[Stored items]
╔══
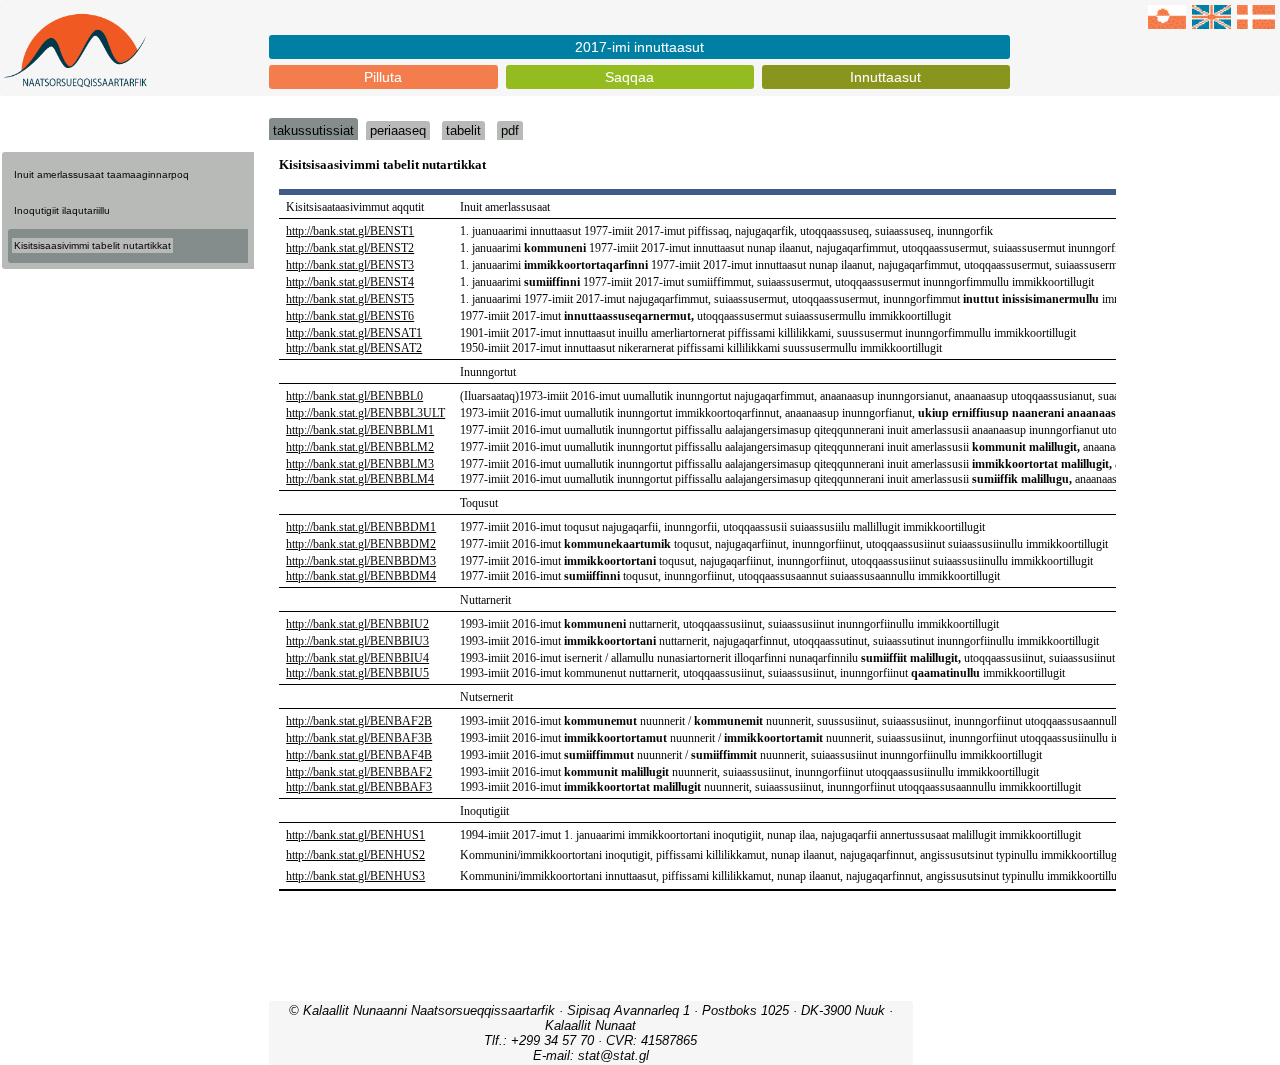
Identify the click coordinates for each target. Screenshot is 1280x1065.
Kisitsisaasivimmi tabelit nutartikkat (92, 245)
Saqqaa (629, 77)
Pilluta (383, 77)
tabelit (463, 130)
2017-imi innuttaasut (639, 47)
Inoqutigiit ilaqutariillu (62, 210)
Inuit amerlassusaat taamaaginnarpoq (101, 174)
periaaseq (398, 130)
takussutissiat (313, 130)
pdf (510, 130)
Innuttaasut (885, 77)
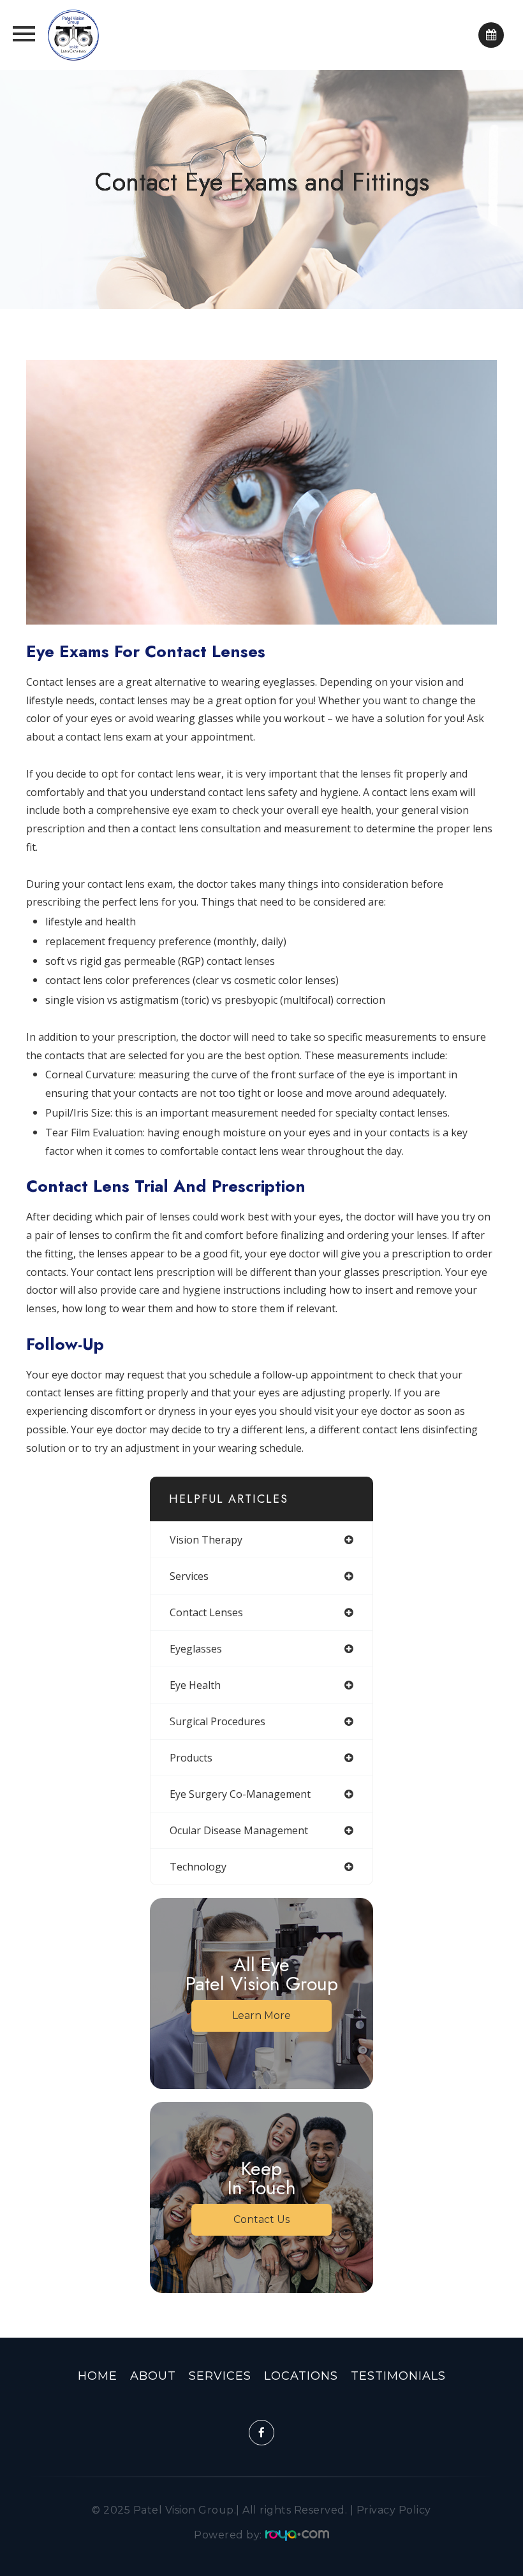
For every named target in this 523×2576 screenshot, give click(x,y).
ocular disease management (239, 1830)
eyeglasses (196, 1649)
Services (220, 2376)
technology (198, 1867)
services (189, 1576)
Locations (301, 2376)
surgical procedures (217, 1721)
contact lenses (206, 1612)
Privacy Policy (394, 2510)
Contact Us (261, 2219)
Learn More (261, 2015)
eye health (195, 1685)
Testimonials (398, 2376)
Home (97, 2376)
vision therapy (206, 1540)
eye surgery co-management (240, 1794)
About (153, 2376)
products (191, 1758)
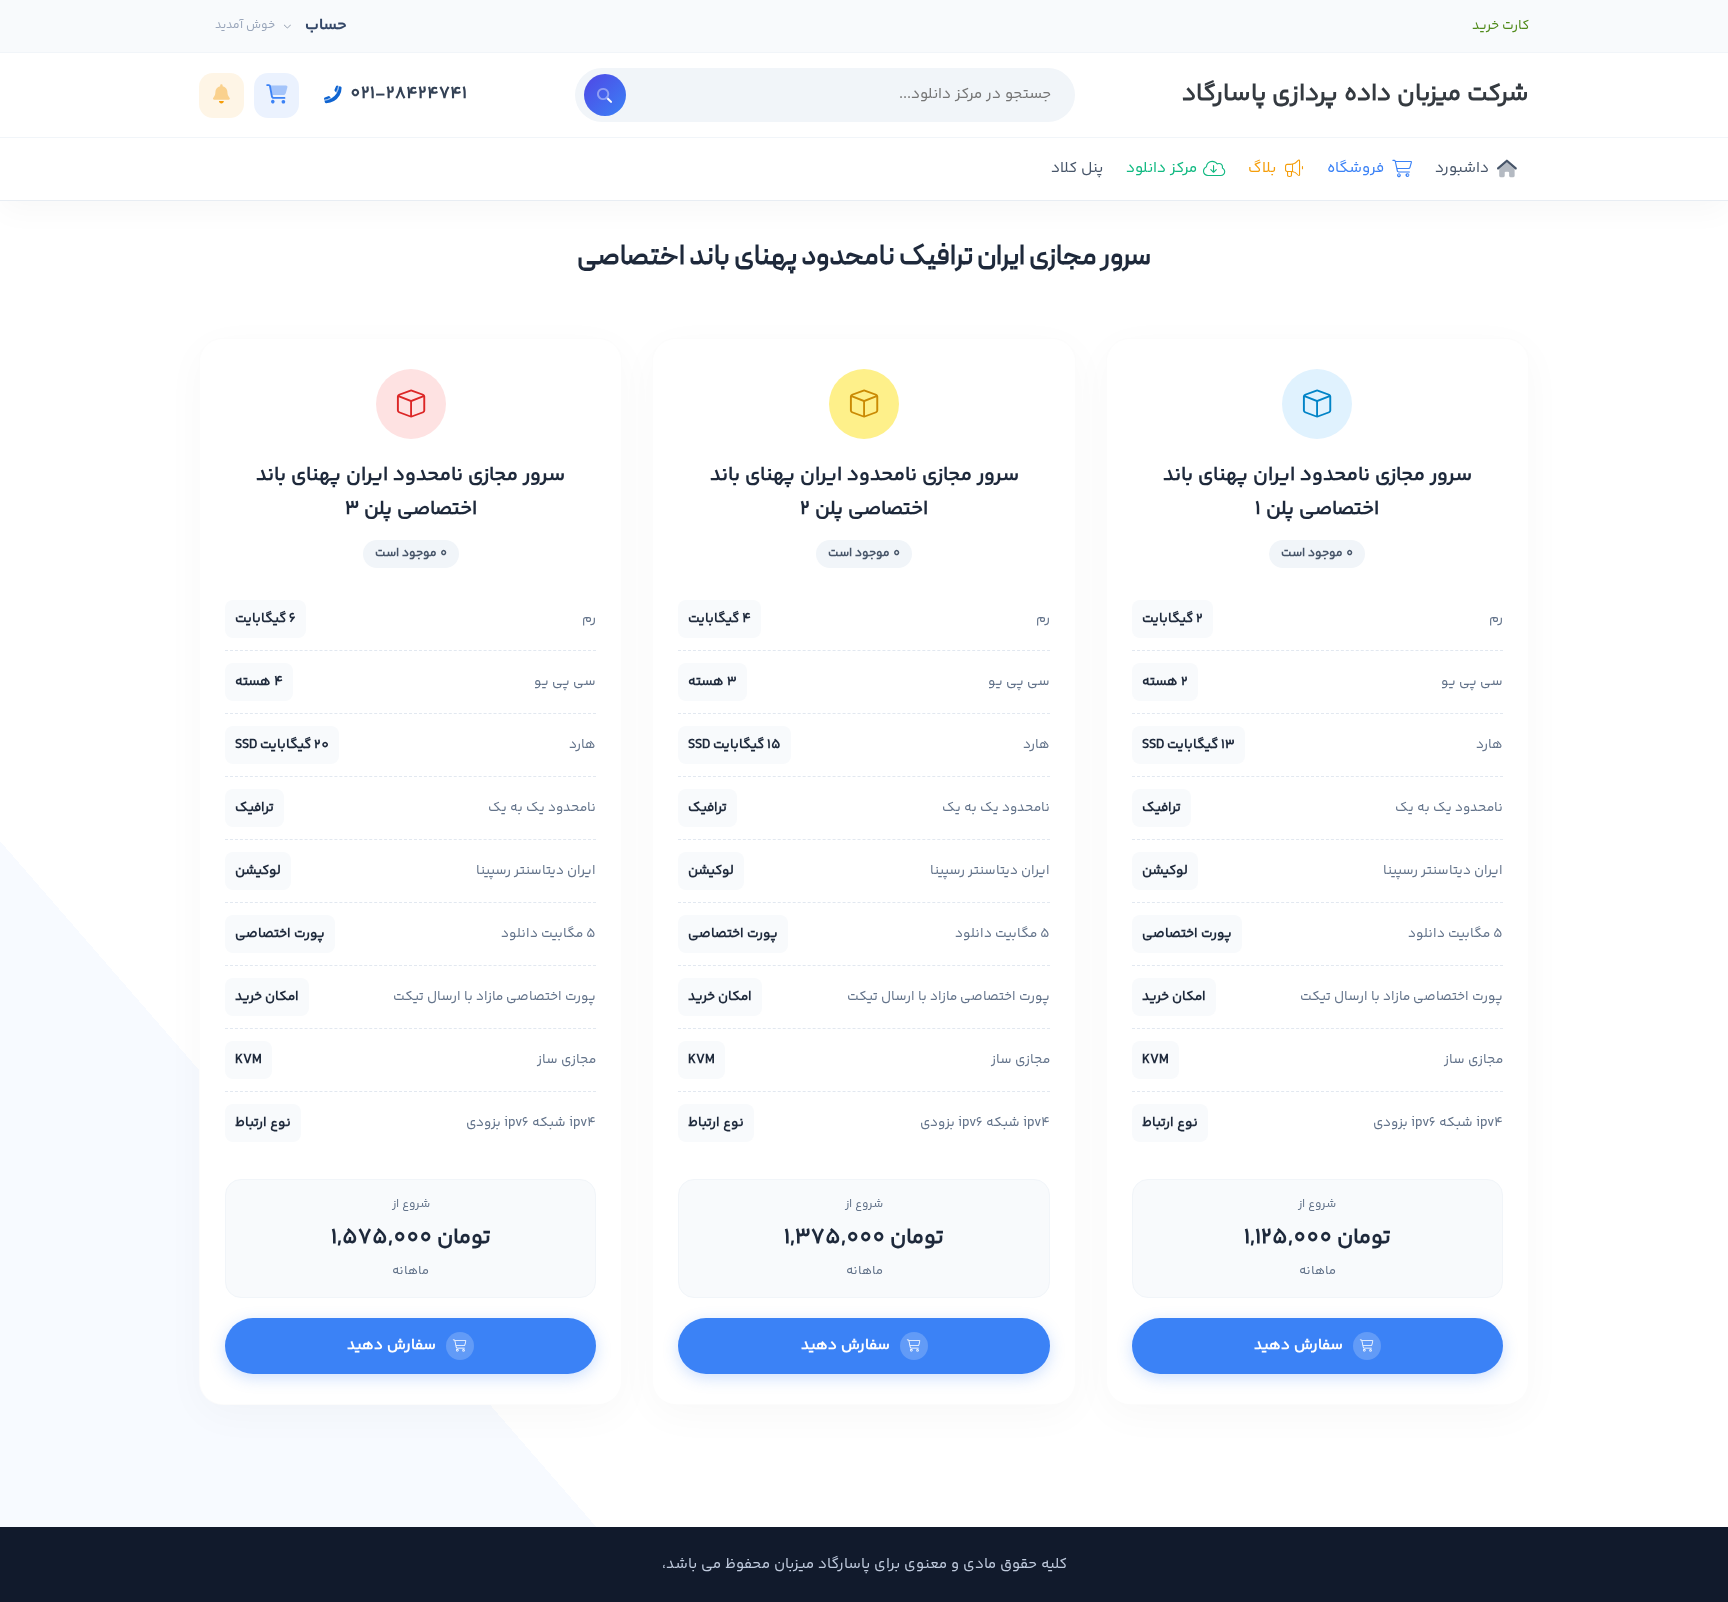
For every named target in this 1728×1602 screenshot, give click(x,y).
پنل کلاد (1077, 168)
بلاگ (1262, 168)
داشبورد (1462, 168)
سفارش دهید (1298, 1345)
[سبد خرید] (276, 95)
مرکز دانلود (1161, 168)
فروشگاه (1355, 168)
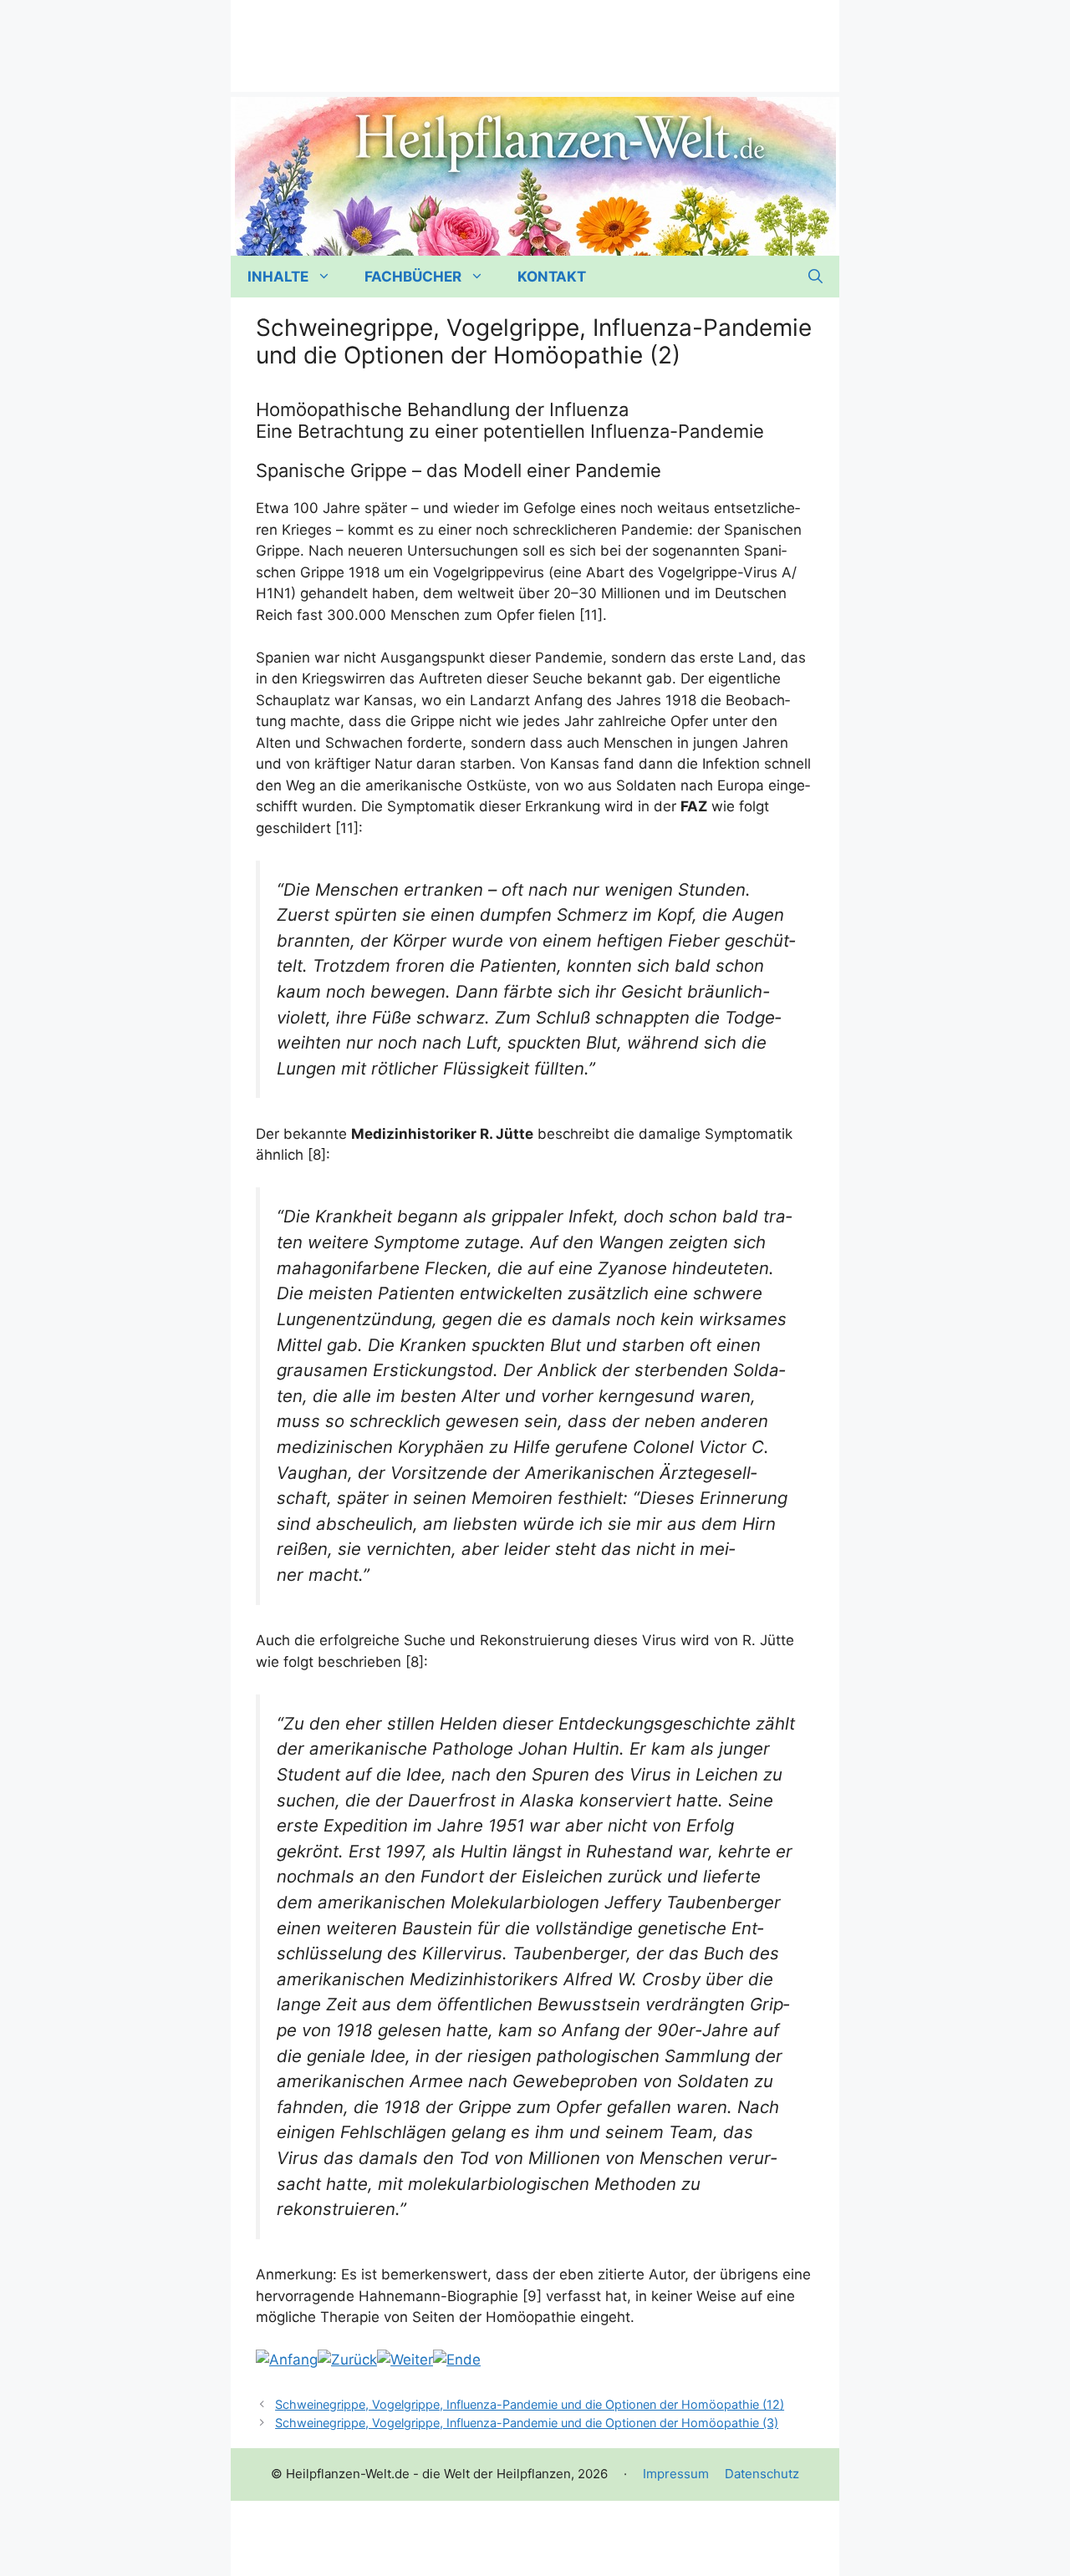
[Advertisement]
╚══
Scan the records above for the string "tabelit", then select every line that holds it.

SOLUTION TO THE PROBLEM:
Kisitsisaasivimmi tabelit nutartikkat (92, 245)
tabelit (463, 130)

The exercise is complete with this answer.